In a frequency synthesizer for generating a local oscillation frequency required for a transmission / reception operation in a spread spectrum communication system performing a transmission / reception operation according to a time division communication method, the frequency synthesizer has a capacitance value that varies according to a voltage level of a control signal indicating an operation mode of the system. And a oscillation means for generating a variable capacitance diode and a frequency corresponding to a variable capacitance value of the variable capacitance diode alternately with a local oscillation frequency for transmission and a local oscillation frequency for reception. The method of claim 1, wherein the resonant circuit for resonating the frequency generated by the oscillation means and the voltage level of the frequency resonated and output by the resonant circuit are compared with the voltage level of the control signal and the signal according to the comparison result is compared. And a comparing means for outputting to said variable capacitance diode, wherein said oscillating means generates a stabilized frequency in accordance with a feedback loop formed by said resonant circuit and said comparing means.
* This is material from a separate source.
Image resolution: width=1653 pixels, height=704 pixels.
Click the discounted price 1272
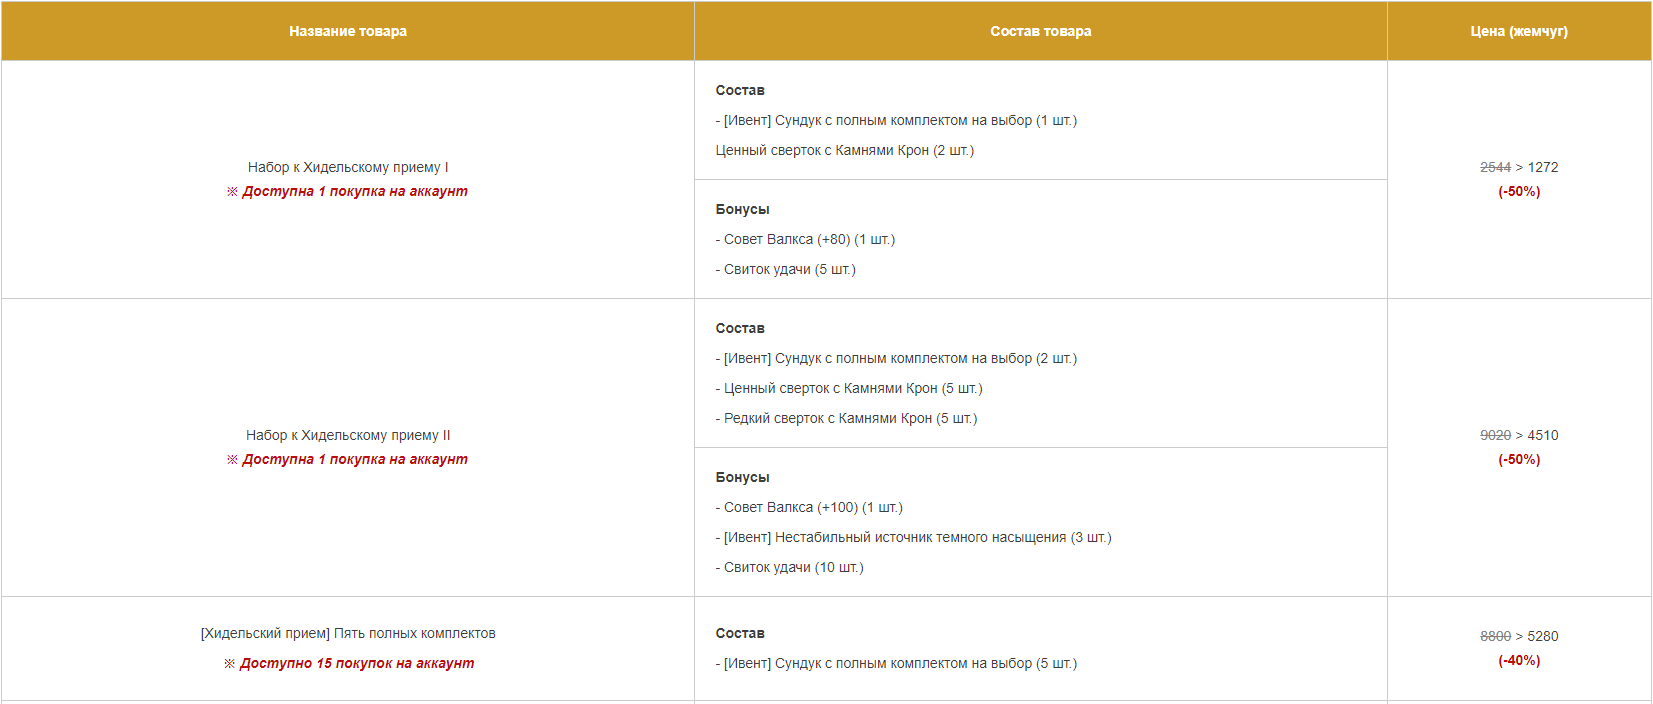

In a frequency synthesizer for generating a local oscillation frequency required for a transmission / reception operation in a spread spectrum communication system performing a transmission / reception operation according to a time division communication method, a variable capacitance diode having a variable capacitance value corresponding to a change in the level of a DC voltage. Oscillating means for generating a frequency corresponding to a variable capacitance value of the variable capacitance diode, resonating means for resonating in parallel with the frequency generated by the oscillating means in a transmission mode of the system and in a receiving mode of the system; And comparing the voltage detection means for detecting a DC voltage at a frequency output by parallel resonance or series resonance by the resonance means with the voltage level of the control signal and the level of the DC voltage detected by the voltage detection means. A signal corresponding to the variable capacitance diode And a receiving local oscillation frequency or a transmitting local oscillation frequency stabilized by a feedback loop formed as the comparing means is connected to the variable capacitance diode. Synthesizer.